▶ _Task list_
A) List every country that the passage below on the Mandela Dialogues names as home to the dialogue participants.
B) According to the passage below on the Mandela Dialogues, which organizations convene the Mandela Dialogues?

▶ _Quoted passage_
■ ■ ■ ■ ■

Nelson Mandela’s provocative words aptly permeate a session of the Mandela Dialogues on Memory Work 2 at the Human Rights Media Centre (HRMC) in Kenilworth. A wet and cold wintry afternoon shrouds the warm conviviality in the small meeting room. It is the eve of the 40th anniversary of the June 16 Soweto uprising.

The dialogue participants from post-conflict countries – Nepal, Argentina, Colombia, Sri Lanka, Bosnia Herzegovina and South Africa, including the US – are acutely aware of the formidable barriers and the long walk in achieving Mandela’s noble provocation. Many are memory workers.

The concept of "memory work" recognises the need for social justice beyond the immediate imperative for redress in response to particular events. Memory work reaches beyond the confines of formal transitional justice interventions and, therefore, takes a broader and 
longer-term imperative to do the complex and painful work of memory in contexts of past human rights violations, injustices, violent conflict or war.

The aim is to release societies from a cycle of violence, prejudice and hatred, so we create a vibrant and conscious society. To achieve such a society, memory work supports the building of a just and sustainable peace, and securing social justice.

The Nelson Mandela Foundation and the Global Leadership Academy (GIZ), based in Frankfurt, convene the Mandela Dialogues.

A key intention of the Mandela Dialogues 2 is to create safe spaces for former enemies to listen to each other’s stories. The engagement and learning from these immersion sessions also empower participants to further their work and that of their home organisations.

■ ■ ■ ■ ■

▶ _Data rows_
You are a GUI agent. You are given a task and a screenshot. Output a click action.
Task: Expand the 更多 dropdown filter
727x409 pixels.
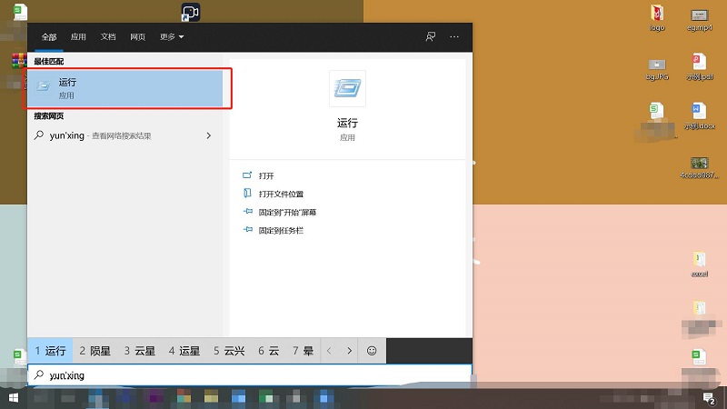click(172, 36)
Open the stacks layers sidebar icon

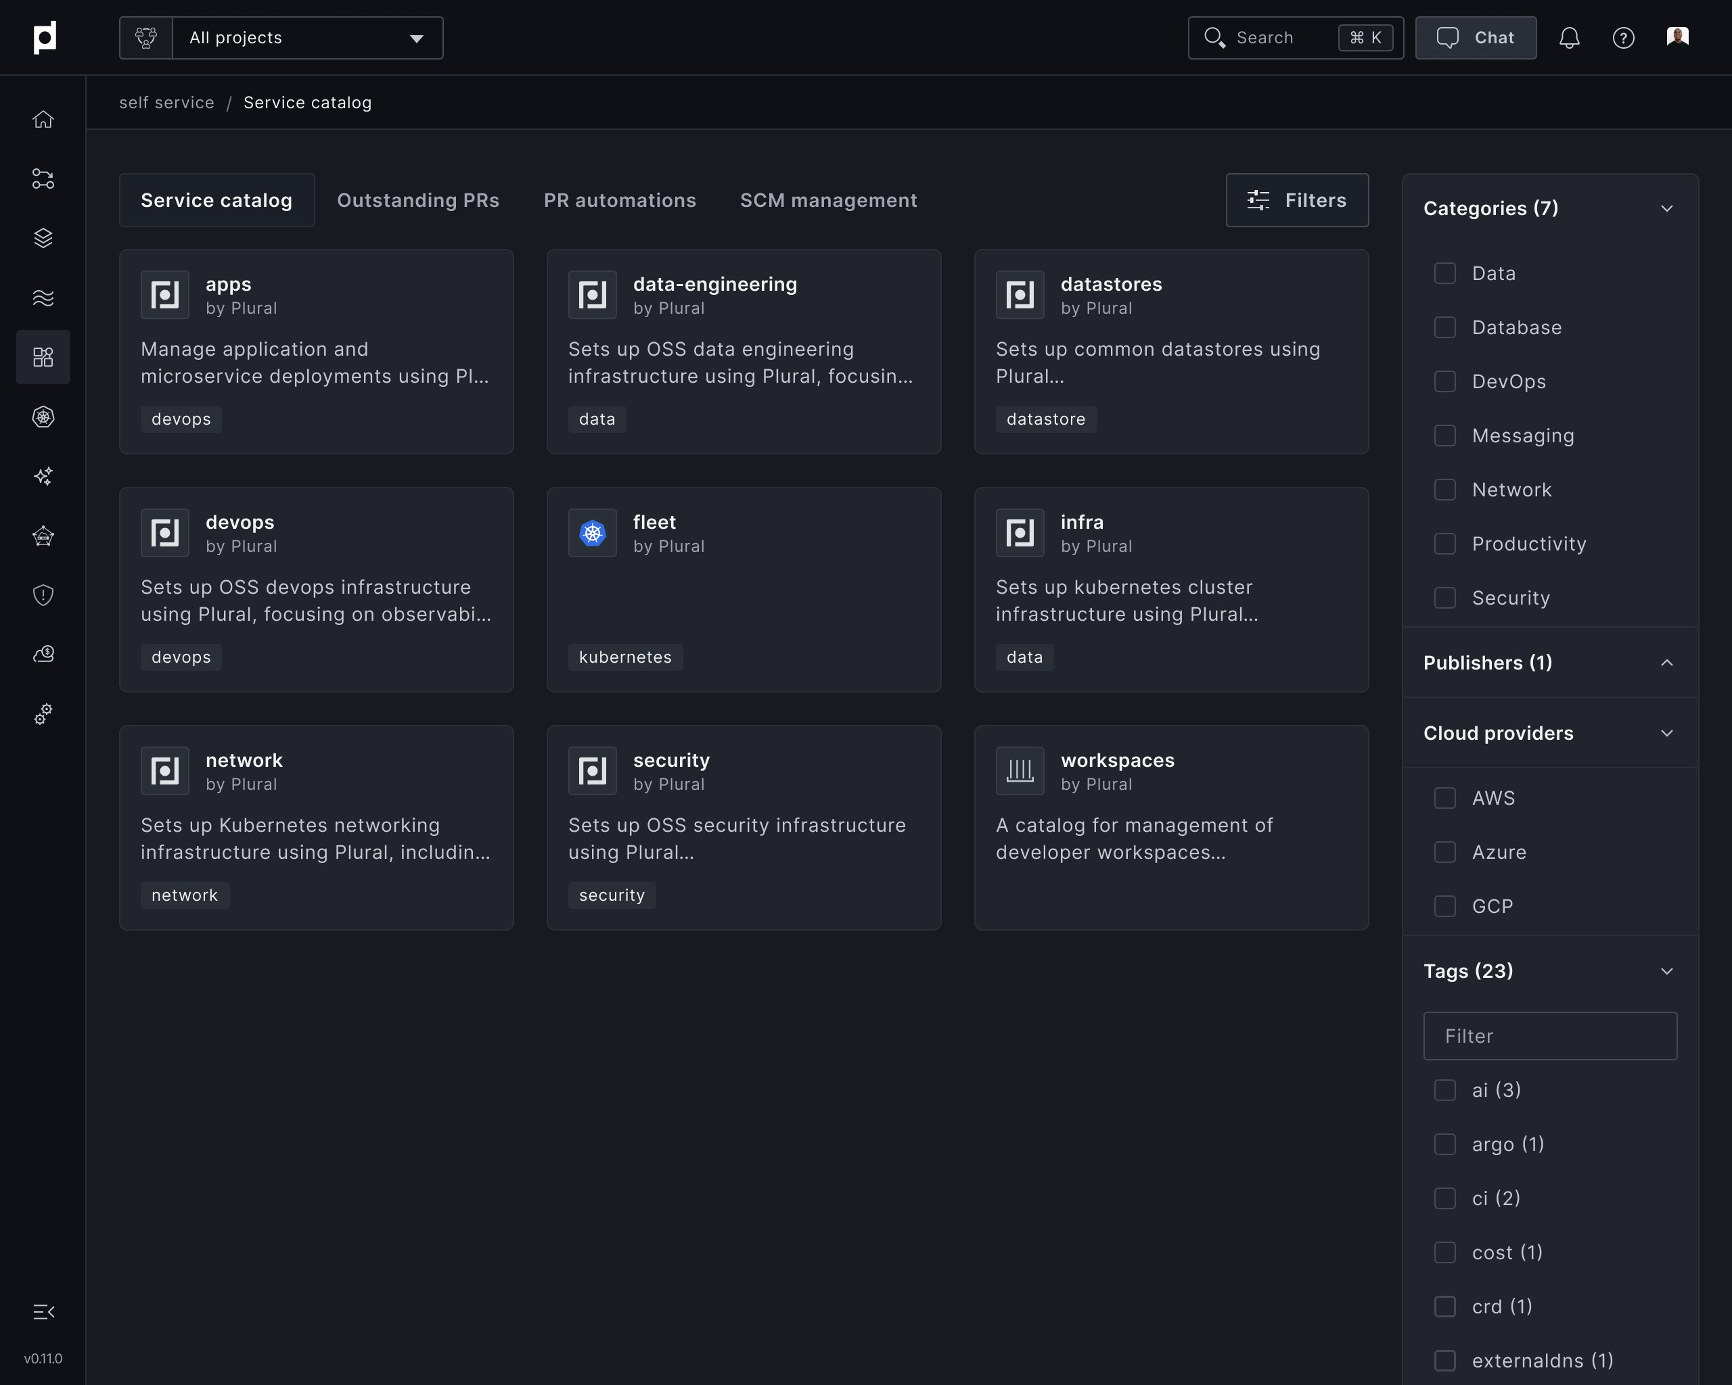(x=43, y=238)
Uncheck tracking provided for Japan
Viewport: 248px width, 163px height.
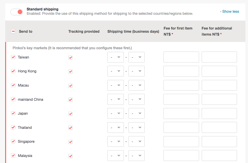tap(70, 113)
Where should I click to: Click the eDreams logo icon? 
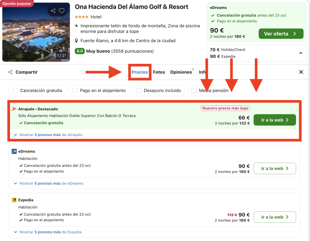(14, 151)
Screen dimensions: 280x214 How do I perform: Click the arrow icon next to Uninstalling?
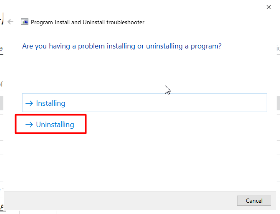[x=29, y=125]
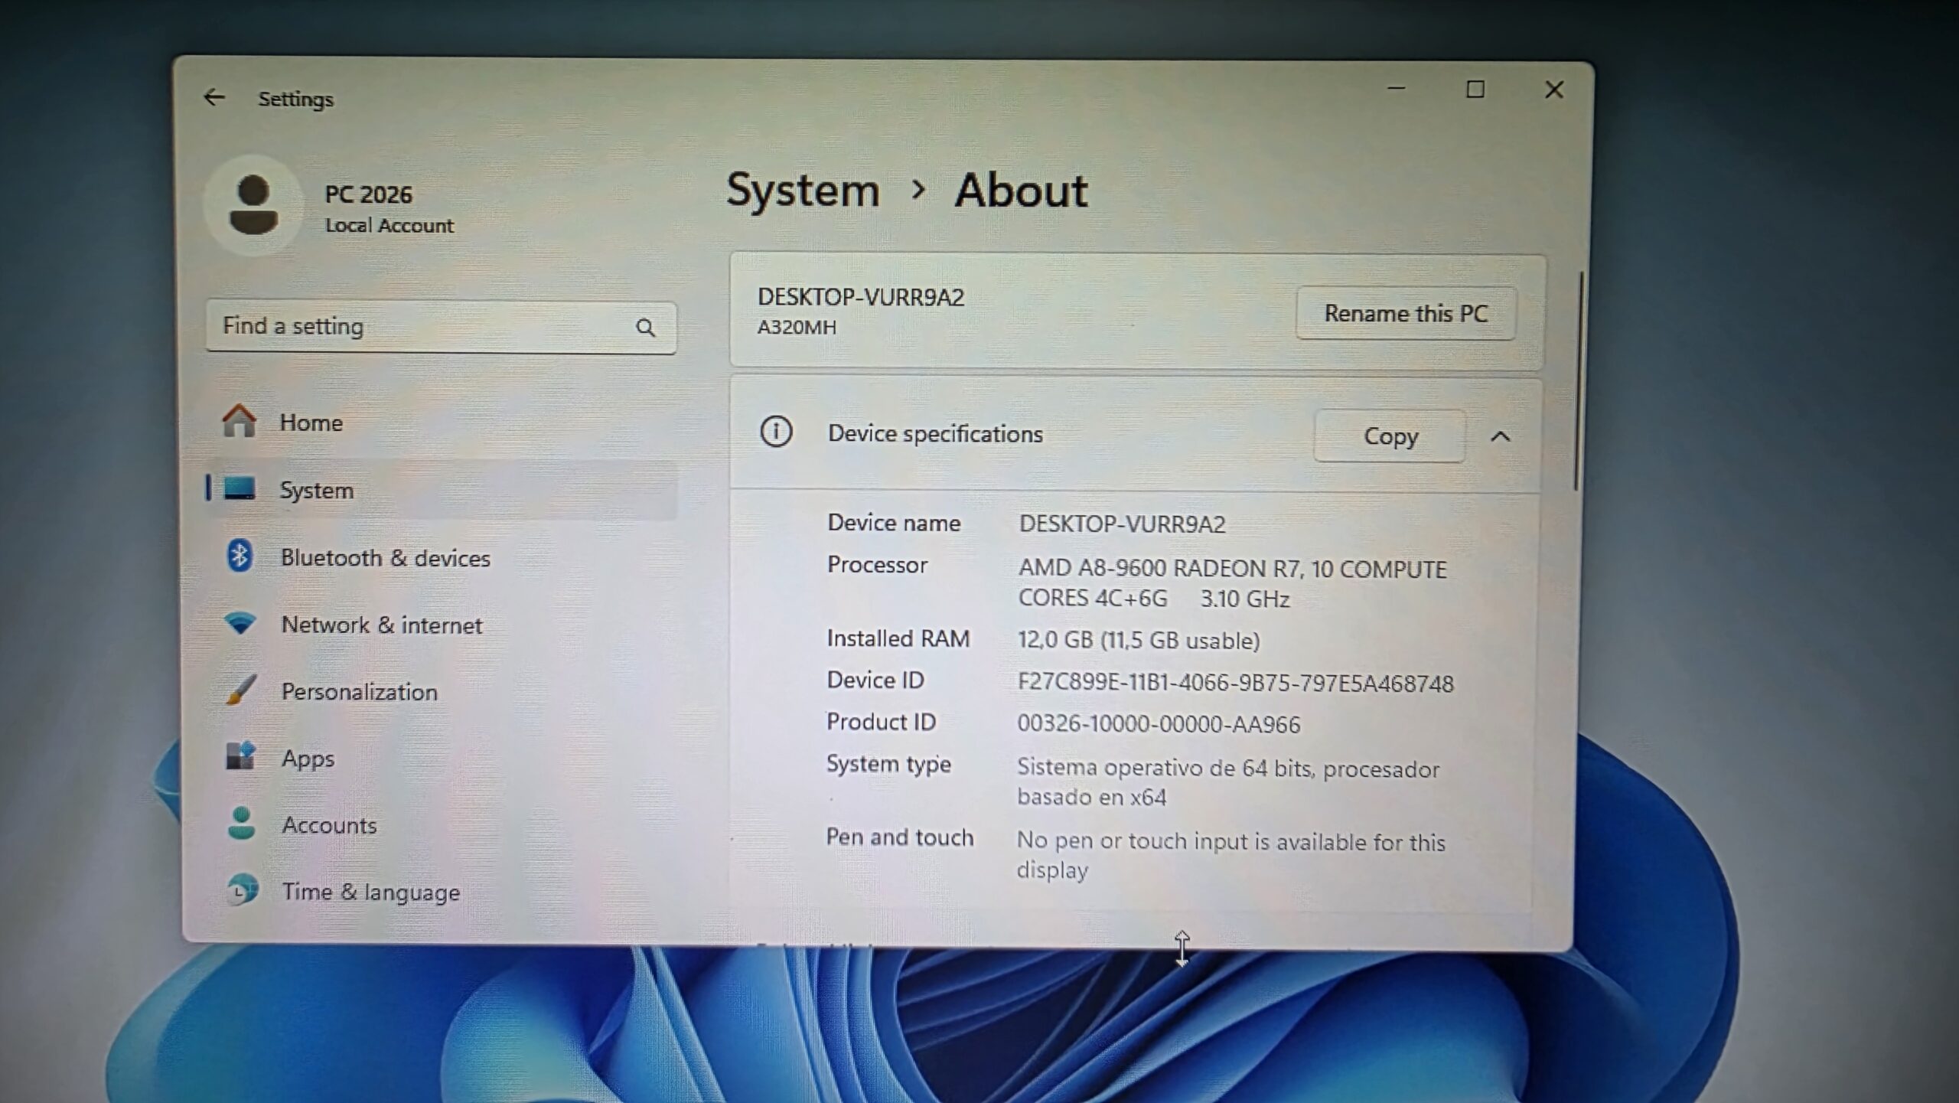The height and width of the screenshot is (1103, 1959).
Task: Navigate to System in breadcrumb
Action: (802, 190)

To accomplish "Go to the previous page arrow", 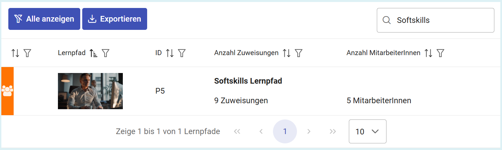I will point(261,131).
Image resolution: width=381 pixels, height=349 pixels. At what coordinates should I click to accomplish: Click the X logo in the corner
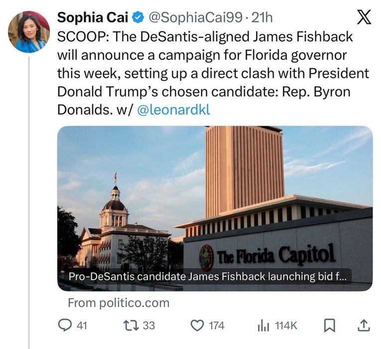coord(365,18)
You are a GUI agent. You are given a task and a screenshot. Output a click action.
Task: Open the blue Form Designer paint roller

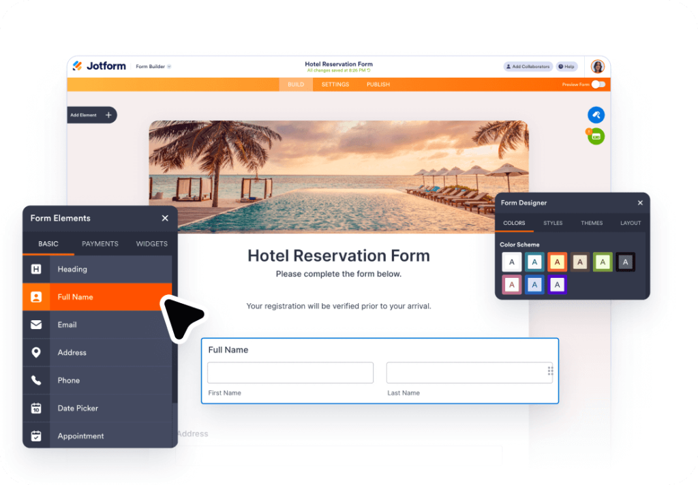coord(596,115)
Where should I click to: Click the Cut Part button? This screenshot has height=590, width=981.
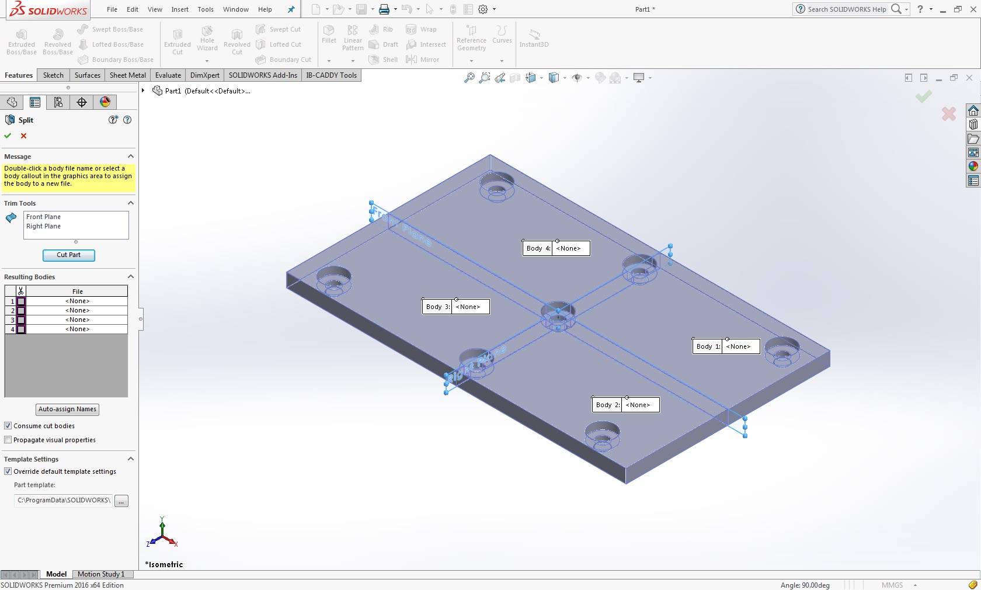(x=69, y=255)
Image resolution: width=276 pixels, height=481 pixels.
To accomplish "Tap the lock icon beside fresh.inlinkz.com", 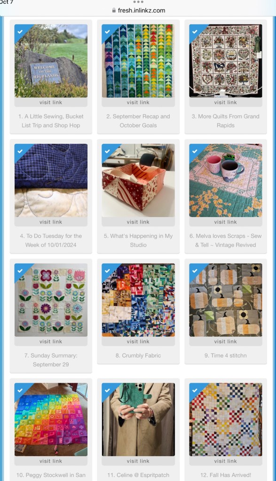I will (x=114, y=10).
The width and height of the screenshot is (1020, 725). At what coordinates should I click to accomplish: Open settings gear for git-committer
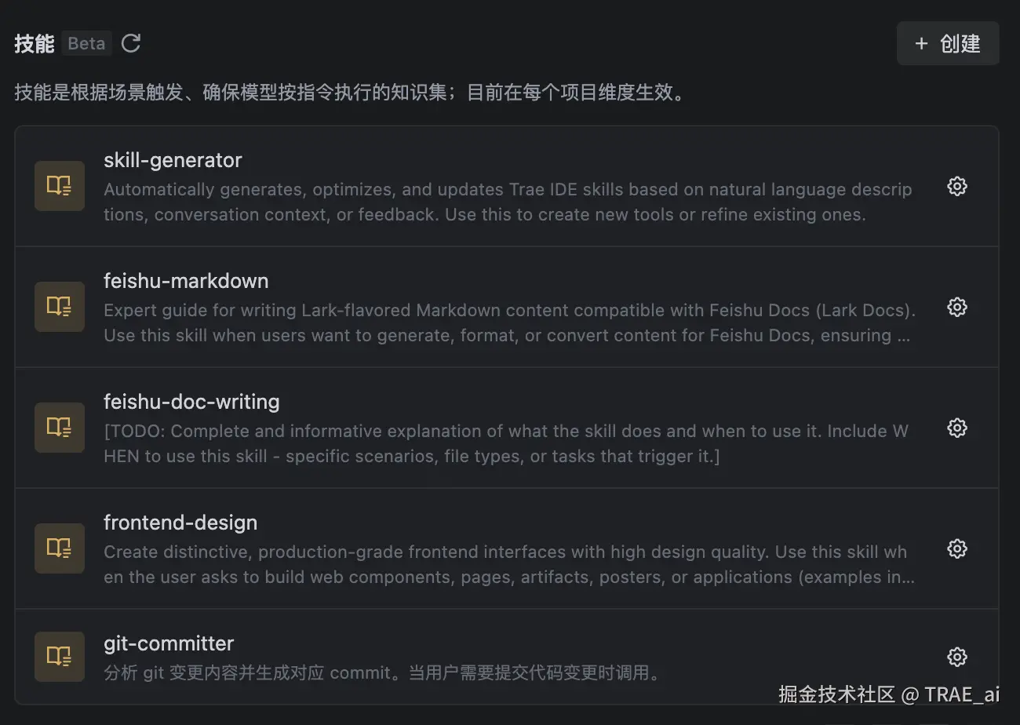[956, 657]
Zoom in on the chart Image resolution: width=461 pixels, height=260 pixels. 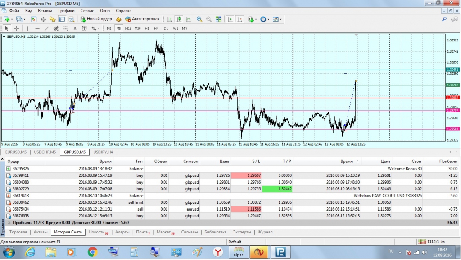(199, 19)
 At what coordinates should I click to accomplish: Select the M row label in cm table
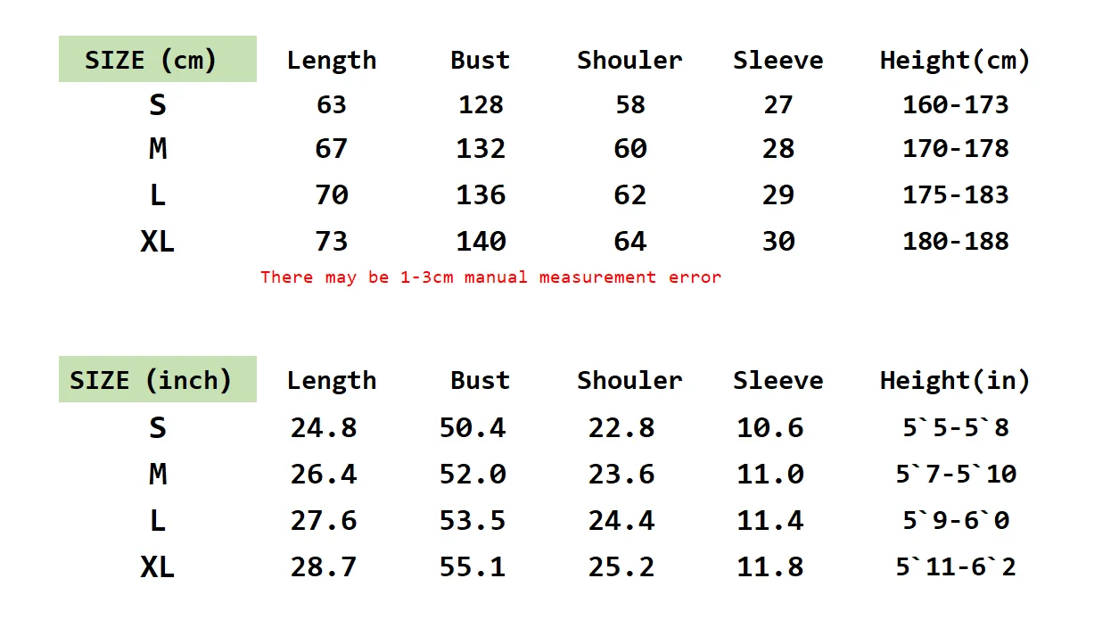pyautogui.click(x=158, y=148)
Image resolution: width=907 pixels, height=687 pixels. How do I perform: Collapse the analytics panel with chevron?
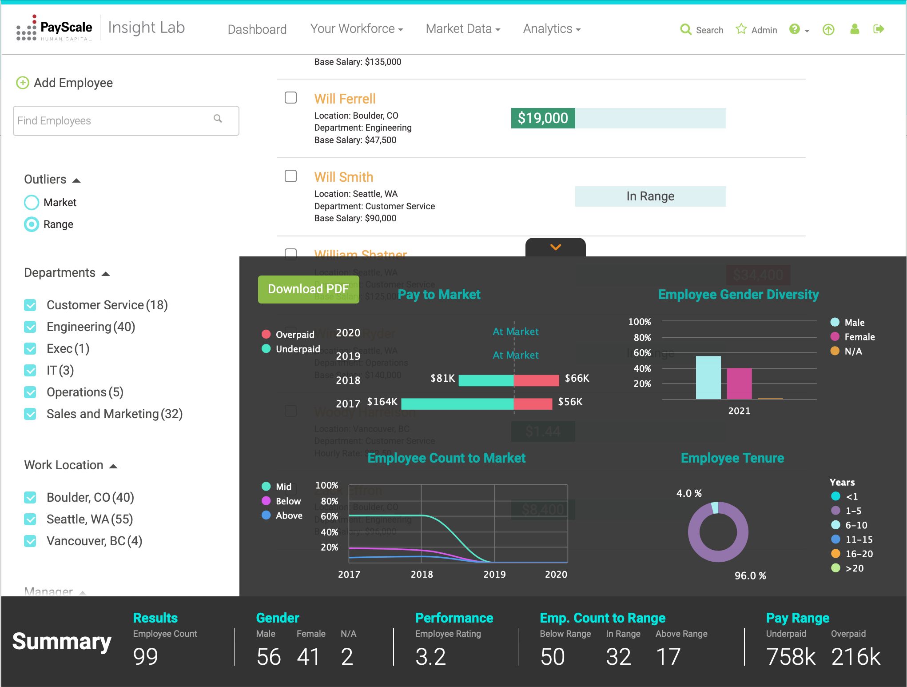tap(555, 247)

■ ■ ■ ■ ■

▶ _Task-by-task outputs_
A) Nepal, Argentina, Colombia, Sri Lanka, Bosnia Herzegovina, South Africa, the US

B) The Nelson Mandela Foundation and the Global Leadership Academy (GIZ), based in Frankfurt.